Festiwal teatralny „Dialog” we Wrocławiu nie dostał od Ministerstwa Kultury dotacji w wysokości 500 tys. zł. Środowisko teatralne nie ma wątpliwości: to zemsta za spektakl pt. „Klątwa” w reżyserii Oliviera Friljicia znieważający religię katolicką i wartości patriotyczne.

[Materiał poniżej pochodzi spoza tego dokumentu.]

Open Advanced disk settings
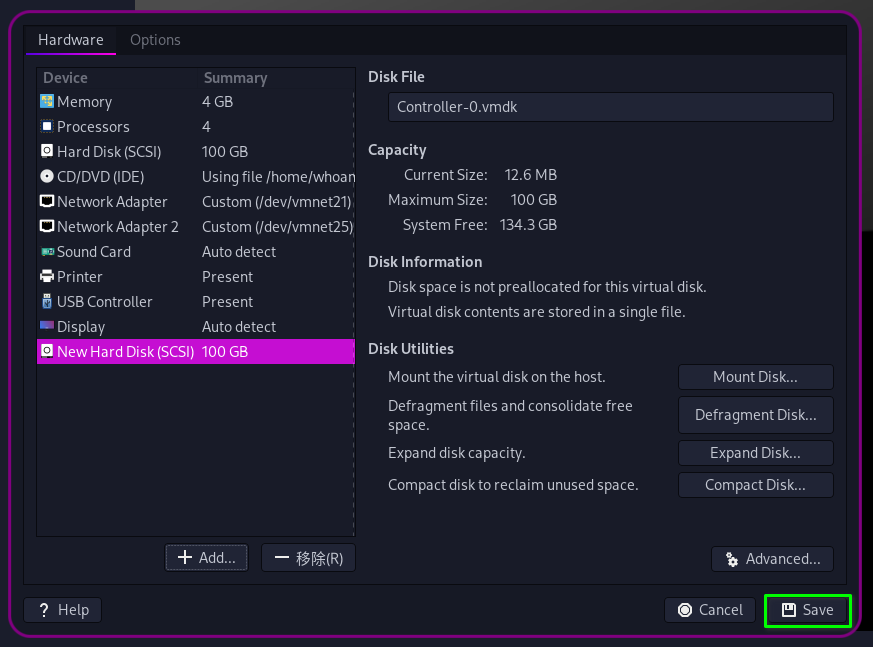 click(x=772, y=559)
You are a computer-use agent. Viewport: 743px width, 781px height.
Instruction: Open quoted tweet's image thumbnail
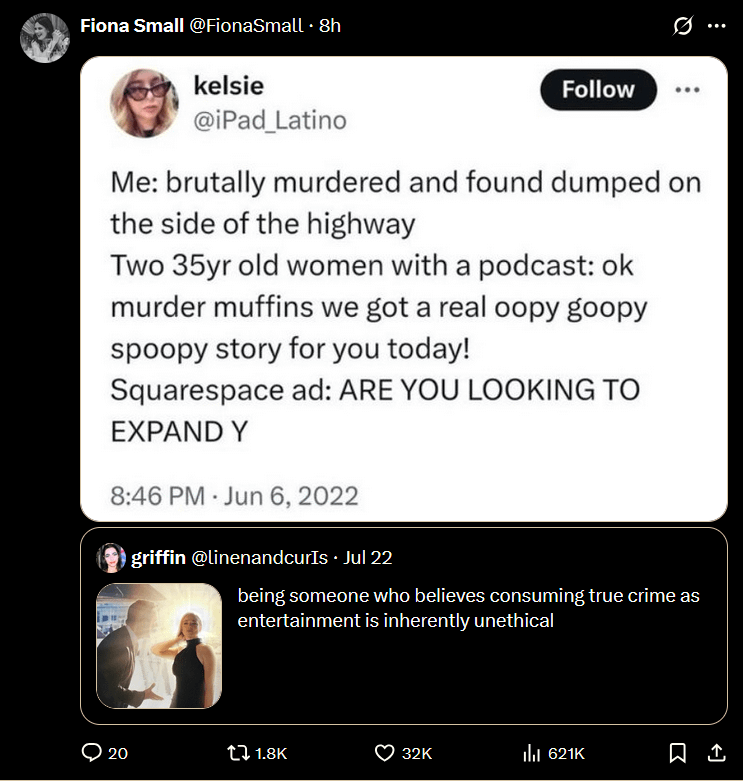point(159,646)
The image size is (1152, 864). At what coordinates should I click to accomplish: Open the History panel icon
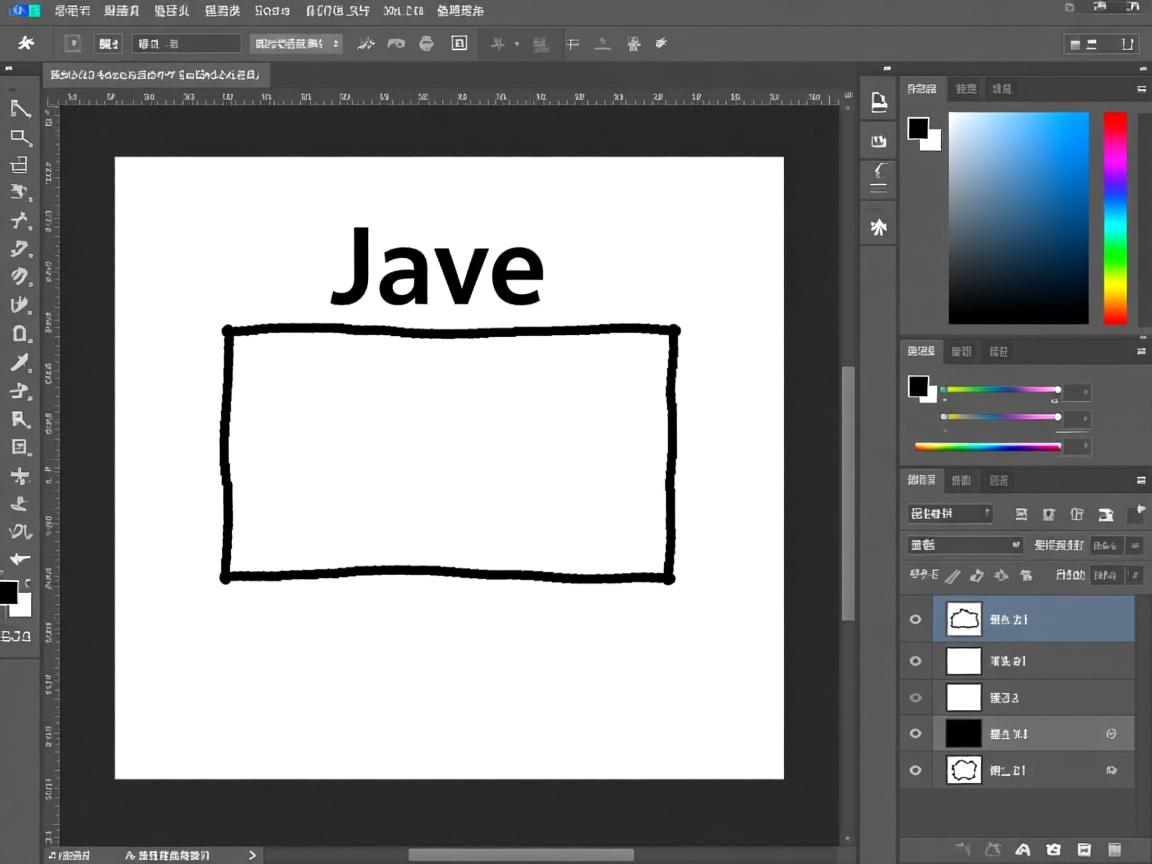(x=877, y=177)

Decyzja Ministerstwa Kultury popsuła szyki organizatorom festiwalu. Mimo wybiegów mających zatuszować informację o dotowaniu skandalicznego spektaklu z pieniędzy podatników, ich plan nie wypalił. Dyrektor festiwalu Dialog nie ukrywa jednak, iż liczył się z faktem utraty wsparcia finansowego z ministerstwa. – Zdawałem sobie sprawę, że jeśli zaproszę „Klątwę” do oficjalnego programu i będę chciał ją pokazać za publiczne pieniądze, zostanę natychmiast ukarany utratą ministerialnej dotacji na festiwal. To stało się jasne po poznańskiej Malcie, której kuratorem był Frljić – przyznał Tomasz Kireńczuk.
Wesprzyj nas już teraz!
Dyrektor festiwalu jest rozgoryczony, ponieważ – jak twierdzi – „Klątwa” nie miała być finansowana z pieniędzy publicznych, a jedynie przez publiczność; bilety kosztują 170 oraz 200 zł.

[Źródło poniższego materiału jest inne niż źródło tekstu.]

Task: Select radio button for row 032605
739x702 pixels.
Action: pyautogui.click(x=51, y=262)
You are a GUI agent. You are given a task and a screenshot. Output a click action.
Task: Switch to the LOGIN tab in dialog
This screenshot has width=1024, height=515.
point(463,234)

Prośbę o dotację organizatorzy Dialogu wysłali do Ministerstwa Kultury w listopadzie ubiegłego roku. Otrzymali oni początkowo przychylną odpowiedź. Wtedy jeszcze dokumentacja nie zawierała wzmianki o wystawianiu w ramach festiwalu skandalicznego spektaklu. Kiedy jednak w trakcie jednej z konferencji prasowej wyjawiono, iż „Klątwa” pojawi się na festiwalu jako impreza towarzysząca, ministerstwo cofnęło dotację.
Kireńczuk uznaje to za zamach na jego wolność osobistą.
Bluźniercza „Klątwa” była oprotestowywana przez liczne środowiska, gdy zbliżała się jej premiera w Teatrze Powszechnym w Warszawie. Do protestu w ramach serwisu Protestuj.pl przystąpiło ponad 50 tys. osób. Sam minister kultury Piotr Gliński naciskał na warszawskie władze, by interweniowały w sprawie obrazoburczego pseudodzieła.
Nagranie z przedstawienia za pośrednictwem jednego z widzów przedostało się do publicznej telewizji. Dzięki niemu wiadomo już, że na scenie dochodzi do bluźnierczych profanacji, aktorzy w swym obrzydliwym wyuzdaniu nie oszczędzają ani Chrystusowego Krzyża – używając go do imitacji stosunku seksualnego, ani świętego Jana Pawła II – przedstawiając jego figurę w wielu obraźliwych, seksualnych kontekstach i nazywając „obrońcą pedofilii”. Wulgarnie wyśmiewany jest też ś.p. prezydent Lech Kaczyński.
– Nie można pozwalać na obrażanie bliskich Polakom wartości i osób pod pretekstem poszerzania granic wolności sztuki. Domagamy się natychmiastowego odwołania kolejnych przedstawień oraz wstrzymania finansowania Teatru Powszechnego im. Zygmunta Hubnera do czasu wyjaśnienia okoliczności sprowadzenia pseudosztuki „Klątwa” do Polski oraz wyciągnięcia konsekwencji wobec osób za to odpowiedzialnych – pisali oburzeni protestujący.